Text segment
- Opening Delimiter -

And that’s something that I’ve noticed is there’s these two very distinct groups. There are adults who have very overbearing, boundary-violating, hovering types of parents that they have to physically cut off. And then there are adults who have parents who are actually quite distant, ambivalent, and not even really interested in maintaining the relationship.

And in those situations, I do see some adults reclaim their power by saying, okay, fine, I don’t want you in my life. But really, they didn’t even need to say that because the parent isn’t in their life. And there’s a big lack of effort on behalf of that parent.

And across both of those groups, I think I see emotional immaturity, a lack of perspective-taking, an inability to discuss how we can impact one another in relationships as being sort of at the heart of why these adults can’t have relationships with their parents.

Michelle: Yeah, those are two very separate things. And I’m glad you clarified that because abandonment, when it happens, I guess it frees you of this guilt of that the non-boundary parent is gonna put on you when they’re putting all this pressure on you. But at the same time, it leaves you with this damage and wounds that are just, that could be a whole nother podcast.

But I think in both cases, if you’ve had an upbringing where you’ve experienced abandonment at the hands of a parent, or you grew up in a home where it was this narcissistic parenting, like what I say goes, your feelings don’t matter, I feel like both of those populations end up in a place where they find themselves repeating cycles in their marital relationships. And I’m wondering if you see this being prevalent in your practice, and if it’s kind of like the aha moment for people.

Whitney: Yeah, a lot of people tell me that they realize their childhood was a problem when they have children, and they see, I would never want my child to live through my childhood. And I think that can be a really eye-opening question you can ask yourself is like, would you want your kid to have your childhood? And if you’re, right, and if your immediate answer is like, oh God, no, then there’s probably something to look at there, right?

There’s probably something painful. And there are some people that would say like, well, I wouldn’t want them to have some parts of it, but others were good and everyone kind of exists on a spectrum. But for those people that are like, hell no, I would never want my kid to have my childhood, there’s something to look into there.

But I sometimes find that the opposite actually happens, like some people will repeat with no awareness. Others will let the pendulum swing completely to the other side and say, I don’t want my kid’s childhood to be anything like mine, so I’m gonna do everything the opposite. And they become- You’re bringing this up because this is a reality for many people.

Totally, and that is sometimes not good, right?

Michelle: Well, what I found is if you’ve like, for myself personally, and I’ll admit this, yes, I’m like of the opinion that my daughter’s childhood should be the complete opposite of mine was, and mine on both ends, there was, with both parents, emotional neglect, not because, well, on one hand, because I was abandoned, but on the other, it was just not knowing what children needed at that point in time to have their emotions cared for and validated, but it’s like we can create this self-fulfilling prophecy where like all of my daughter’s emotions are so important and so big, and if I’m not careful, I’m rushing to fix them instead of supporting her and them, which is kind of doing the same thing.

- Closing Delimiter -

Material supplied
- Opening Delimiter -

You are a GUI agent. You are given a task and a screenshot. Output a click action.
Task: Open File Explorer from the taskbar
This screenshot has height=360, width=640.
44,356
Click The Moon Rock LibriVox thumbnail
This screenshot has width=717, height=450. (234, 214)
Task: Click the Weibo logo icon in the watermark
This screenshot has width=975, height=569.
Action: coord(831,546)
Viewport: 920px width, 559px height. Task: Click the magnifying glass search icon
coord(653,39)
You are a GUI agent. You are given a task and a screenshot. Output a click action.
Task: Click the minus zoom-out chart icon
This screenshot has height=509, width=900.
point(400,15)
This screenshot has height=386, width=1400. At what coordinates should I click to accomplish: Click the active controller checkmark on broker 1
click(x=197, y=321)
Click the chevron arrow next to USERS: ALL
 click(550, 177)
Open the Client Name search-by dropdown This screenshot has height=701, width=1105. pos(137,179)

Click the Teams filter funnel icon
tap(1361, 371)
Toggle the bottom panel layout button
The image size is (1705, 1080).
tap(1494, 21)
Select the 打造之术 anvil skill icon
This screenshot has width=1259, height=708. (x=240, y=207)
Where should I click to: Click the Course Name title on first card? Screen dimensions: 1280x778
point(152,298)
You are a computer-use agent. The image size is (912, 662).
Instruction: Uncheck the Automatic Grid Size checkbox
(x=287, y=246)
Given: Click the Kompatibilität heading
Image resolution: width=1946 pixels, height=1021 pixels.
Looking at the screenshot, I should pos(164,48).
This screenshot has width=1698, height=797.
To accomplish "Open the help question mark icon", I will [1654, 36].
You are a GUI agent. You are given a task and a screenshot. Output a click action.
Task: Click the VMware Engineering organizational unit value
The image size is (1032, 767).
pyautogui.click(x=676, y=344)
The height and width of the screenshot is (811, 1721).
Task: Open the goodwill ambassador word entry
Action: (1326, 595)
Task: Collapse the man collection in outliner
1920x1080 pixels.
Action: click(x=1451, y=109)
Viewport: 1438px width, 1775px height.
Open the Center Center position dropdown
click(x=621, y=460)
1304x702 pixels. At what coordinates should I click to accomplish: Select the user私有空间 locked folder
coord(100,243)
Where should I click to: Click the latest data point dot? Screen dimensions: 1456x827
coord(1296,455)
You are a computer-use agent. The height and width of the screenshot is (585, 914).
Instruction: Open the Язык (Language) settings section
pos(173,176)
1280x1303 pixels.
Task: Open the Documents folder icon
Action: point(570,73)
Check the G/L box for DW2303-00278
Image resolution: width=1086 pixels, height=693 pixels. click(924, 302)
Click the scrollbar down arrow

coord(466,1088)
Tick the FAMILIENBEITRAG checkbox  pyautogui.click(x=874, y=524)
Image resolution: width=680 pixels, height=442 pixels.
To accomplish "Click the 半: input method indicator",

- Closing Delimiter -

To do
1) From the podcast transcript, extract the part that opens with the words containing "And that’s something" and closes with "maintaining the relationship.".
2) In the podcast transcript, what question does Whitney say people can ask themselves to see whether their childhood was a problem?

Solutions to the problems
1)
And that’s something that I’ve noticed is there’s these two very distinct groups. There are adults who have very overbearing, boundary-violating, hovering types of parents that they have to physically cut off. And then there are adults who have parents who are actually quite distant, ambivalent, and not even really interested in maintaining the relationship.

2) Would you want your kid to have your childhood?